» **JOB**
Reproduce every one of the entries below word for word, omitting the pictures.

» **SOURCE DATA**
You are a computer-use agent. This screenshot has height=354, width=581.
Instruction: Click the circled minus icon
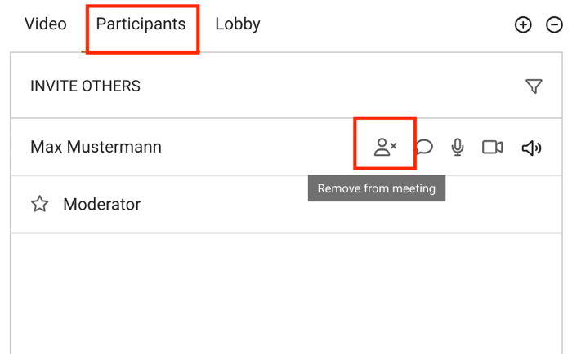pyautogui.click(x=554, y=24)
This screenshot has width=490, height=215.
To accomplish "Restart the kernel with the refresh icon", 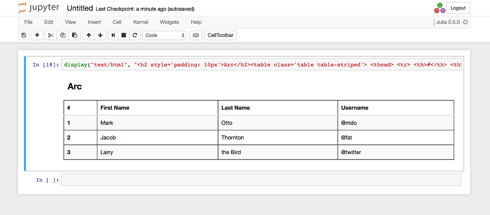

» **EXERCISE RESPONSE**
You are a computer-use agent. This screenshot has height=354, width=581.
Instruction: Click the circled minus icon
pyautogui.click(x=554, y=24)
This screenshot has width=490, height=215.
To accomplish "Restart the kernel with the refresh icon", 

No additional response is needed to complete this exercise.